Extracted records

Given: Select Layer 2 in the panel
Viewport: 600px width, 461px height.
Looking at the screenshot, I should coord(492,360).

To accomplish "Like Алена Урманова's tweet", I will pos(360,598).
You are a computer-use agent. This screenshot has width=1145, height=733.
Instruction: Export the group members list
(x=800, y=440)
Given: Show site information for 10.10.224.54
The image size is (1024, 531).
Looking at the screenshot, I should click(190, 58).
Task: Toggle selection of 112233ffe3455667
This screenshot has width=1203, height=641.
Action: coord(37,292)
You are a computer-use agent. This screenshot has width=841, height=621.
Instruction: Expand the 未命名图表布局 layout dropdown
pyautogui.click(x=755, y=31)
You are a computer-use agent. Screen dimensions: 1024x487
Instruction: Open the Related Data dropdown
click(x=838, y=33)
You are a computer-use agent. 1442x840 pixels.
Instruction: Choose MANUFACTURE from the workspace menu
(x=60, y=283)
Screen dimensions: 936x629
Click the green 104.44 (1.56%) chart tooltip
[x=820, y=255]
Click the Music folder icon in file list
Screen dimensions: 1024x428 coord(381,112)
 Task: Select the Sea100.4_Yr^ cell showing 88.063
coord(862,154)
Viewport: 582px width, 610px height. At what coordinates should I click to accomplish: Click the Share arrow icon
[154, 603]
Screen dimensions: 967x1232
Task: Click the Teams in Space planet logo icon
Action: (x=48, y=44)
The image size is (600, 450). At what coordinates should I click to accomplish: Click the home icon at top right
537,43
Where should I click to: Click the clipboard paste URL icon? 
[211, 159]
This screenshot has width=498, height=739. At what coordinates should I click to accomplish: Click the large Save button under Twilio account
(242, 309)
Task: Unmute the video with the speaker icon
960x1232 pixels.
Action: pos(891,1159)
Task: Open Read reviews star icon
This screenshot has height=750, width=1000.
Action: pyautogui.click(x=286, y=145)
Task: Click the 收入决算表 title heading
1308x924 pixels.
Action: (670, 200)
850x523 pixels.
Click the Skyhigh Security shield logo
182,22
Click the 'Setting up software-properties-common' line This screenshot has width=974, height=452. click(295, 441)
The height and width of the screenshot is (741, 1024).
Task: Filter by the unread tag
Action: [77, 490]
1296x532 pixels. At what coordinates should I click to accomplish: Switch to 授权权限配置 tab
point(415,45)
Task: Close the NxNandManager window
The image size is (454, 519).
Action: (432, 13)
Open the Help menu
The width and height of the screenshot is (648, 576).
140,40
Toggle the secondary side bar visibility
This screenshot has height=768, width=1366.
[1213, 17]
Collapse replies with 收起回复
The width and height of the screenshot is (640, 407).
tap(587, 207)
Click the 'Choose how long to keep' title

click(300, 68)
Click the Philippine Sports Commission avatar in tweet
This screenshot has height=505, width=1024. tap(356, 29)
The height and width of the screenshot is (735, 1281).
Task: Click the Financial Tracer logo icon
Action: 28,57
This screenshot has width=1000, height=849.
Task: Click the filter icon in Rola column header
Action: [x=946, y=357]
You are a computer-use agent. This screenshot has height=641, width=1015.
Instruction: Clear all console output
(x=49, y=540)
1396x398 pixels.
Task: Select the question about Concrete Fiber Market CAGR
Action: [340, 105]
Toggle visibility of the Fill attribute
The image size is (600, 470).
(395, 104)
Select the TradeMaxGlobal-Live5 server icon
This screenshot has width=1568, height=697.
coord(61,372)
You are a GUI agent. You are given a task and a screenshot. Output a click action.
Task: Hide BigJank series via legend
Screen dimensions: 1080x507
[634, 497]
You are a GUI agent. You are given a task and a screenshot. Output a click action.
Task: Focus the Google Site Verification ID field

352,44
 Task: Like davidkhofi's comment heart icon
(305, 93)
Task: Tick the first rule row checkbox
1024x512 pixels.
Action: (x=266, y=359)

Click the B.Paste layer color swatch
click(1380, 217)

** What is required **
Your task is to find each line in the entries that contains the string "visibility" and copy it.

** Answer box **
Toggle the secondary side bar visibility
Toggle visibility of the Fill attribute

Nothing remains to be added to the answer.